Tishby explains that the Jewish Future Pledge and the Jewish Youth Pledge can help create a better Jewish society. “Because the Jewish Future Pledge is about investing in the Jewish future and the State of Israel, this helps Zionism by default, because you are putting your effort into continuing Jewish life around the world and continuing Israel as the sovereign state for the Jewish people.”
"The Jewish Future Pledge [together with the Jewish Youth Pledge], says Tishby, can help raise a generation of young Jewish leaders on campus to combat college antisemitism. The Jewish Future Pledge is doing an amazing job in connecting the younger generation to Jewish continuity – to this link in the chain that we all are.
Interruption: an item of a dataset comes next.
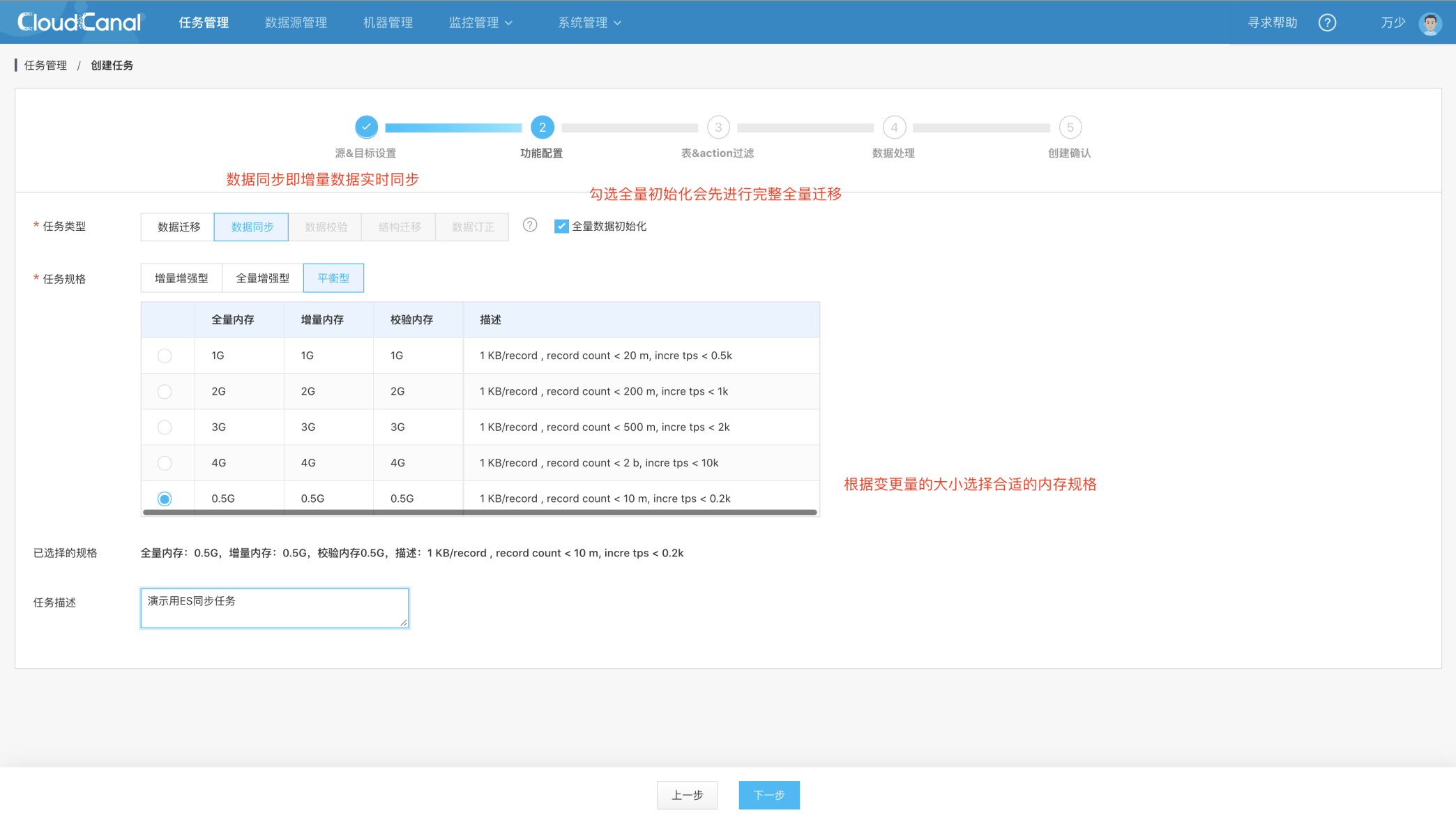Screen dimensions: 1456x820
Task: Click step 3 circle in progress wizard
Action: (x=718, y=128)
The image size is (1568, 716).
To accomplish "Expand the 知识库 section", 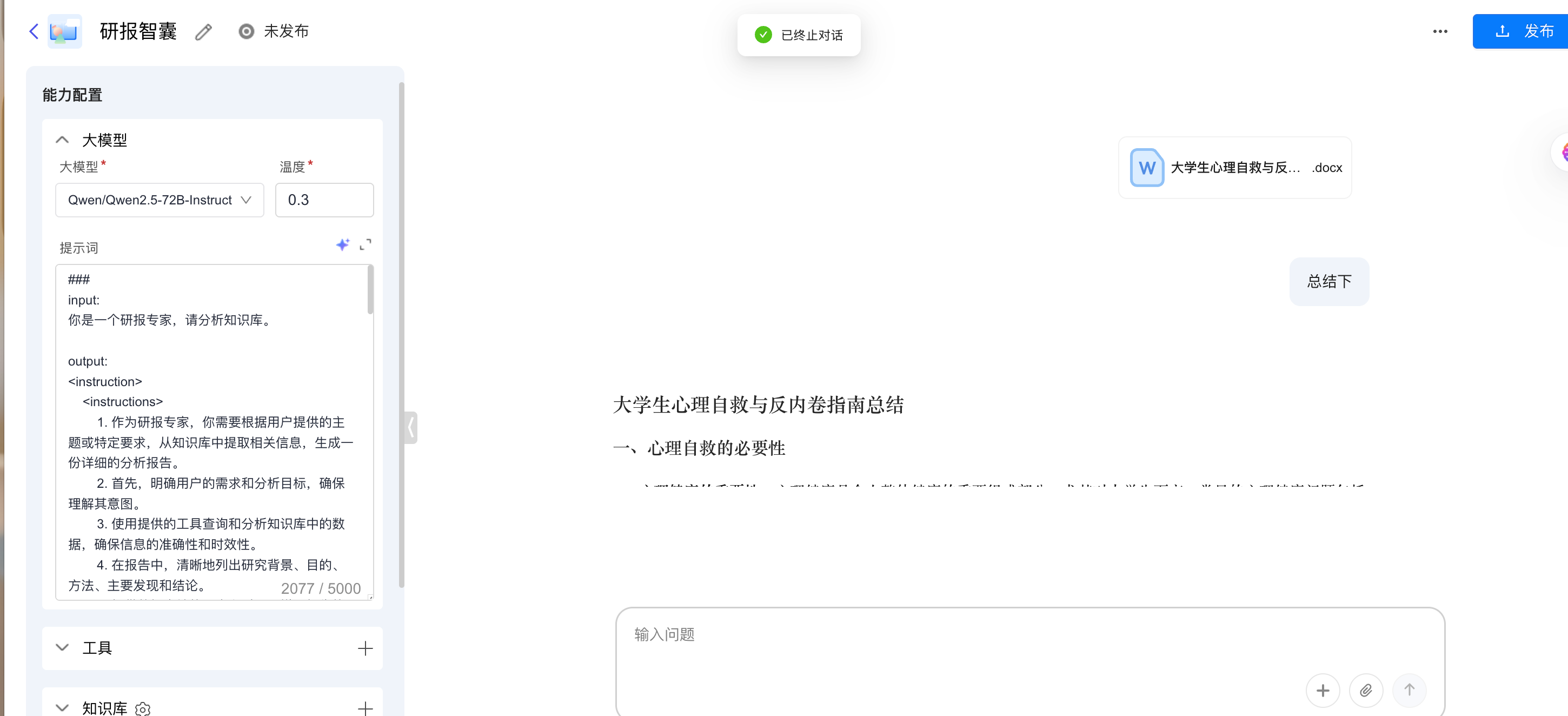I will [x=62, y=707].
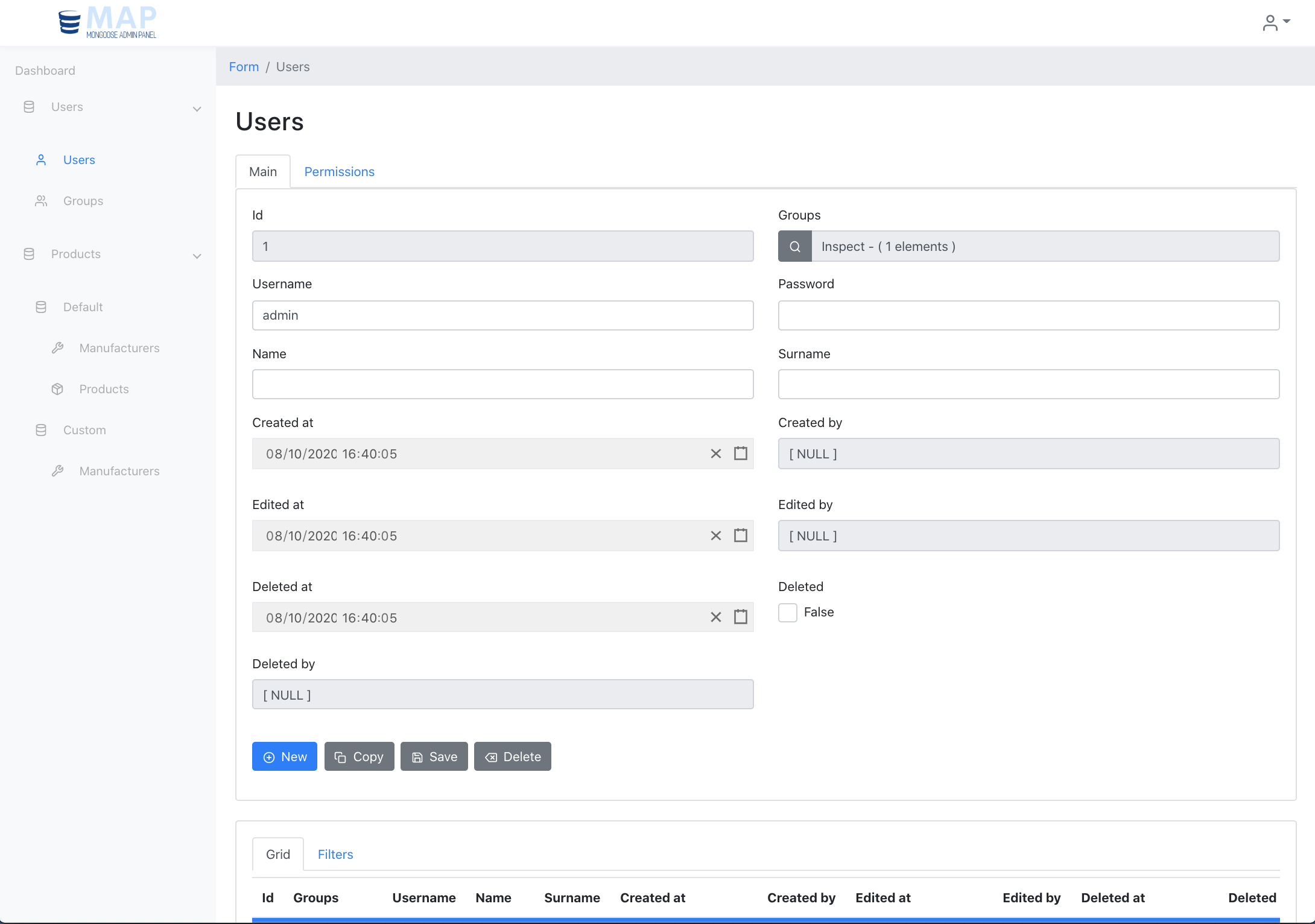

Most young people don’t want to be activists, but the younger you do it, the more aware you are of the importance and responsibility you have.”
"Reach out to your community, talk to people and educate them about Jewish life and Jewish people.”Noa Tishby
The Jewish Youth Pledge engages teens with their Jewish heritage and role in the Jewish community through a pre-planned lesson, including videos and discussion prompts. Participants write a letter on their smartphone or tablet to their future selves, answering questions such as, “If you could meet yourself in the future, what would you hope to hear that you had accomplished or contributed?” The letter is stored in a secure Digital Time Capsule and shared with participants at key junctures throughout the next two decades of their lives.
Tishby says that young Jews today should ignore anti-Israel or antisemitic messages on social media. “You cannot control the amount of antisemitism and hate that may come at you,” she says. “Don’t think that every opinion matters. It doesn’t matter. Reach out to your community, talk to people and educate them about Jewish life and Jewish people.”